> **Exercise requirements**: Provide the number of lines in the entries below containing "agent", with no further words.

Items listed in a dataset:
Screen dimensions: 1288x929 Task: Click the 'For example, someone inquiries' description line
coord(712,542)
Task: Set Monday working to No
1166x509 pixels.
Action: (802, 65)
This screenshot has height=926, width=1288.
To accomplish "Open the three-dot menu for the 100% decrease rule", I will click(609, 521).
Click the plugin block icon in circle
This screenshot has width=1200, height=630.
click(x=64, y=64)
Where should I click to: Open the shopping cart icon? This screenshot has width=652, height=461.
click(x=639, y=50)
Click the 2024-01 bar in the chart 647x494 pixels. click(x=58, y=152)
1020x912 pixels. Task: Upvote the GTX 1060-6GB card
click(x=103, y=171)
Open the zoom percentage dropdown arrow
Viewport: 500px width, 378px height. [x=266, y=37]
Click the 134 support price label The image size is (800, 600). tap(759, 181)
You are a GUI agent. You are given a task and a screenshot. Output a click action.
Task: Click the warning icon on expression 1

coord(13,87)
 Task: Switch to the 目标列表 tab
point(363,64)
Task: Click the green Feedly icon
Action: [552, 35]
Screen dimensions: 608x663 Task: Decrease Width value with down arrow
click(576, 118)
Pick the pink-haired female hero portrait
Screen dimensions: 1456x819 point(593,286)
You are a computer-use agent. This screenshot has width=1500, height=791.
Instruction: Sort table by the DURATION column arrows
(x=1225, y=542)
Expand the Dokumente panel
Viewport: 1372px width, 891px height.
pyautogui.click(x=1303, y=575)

> **Solution to the problem**: 2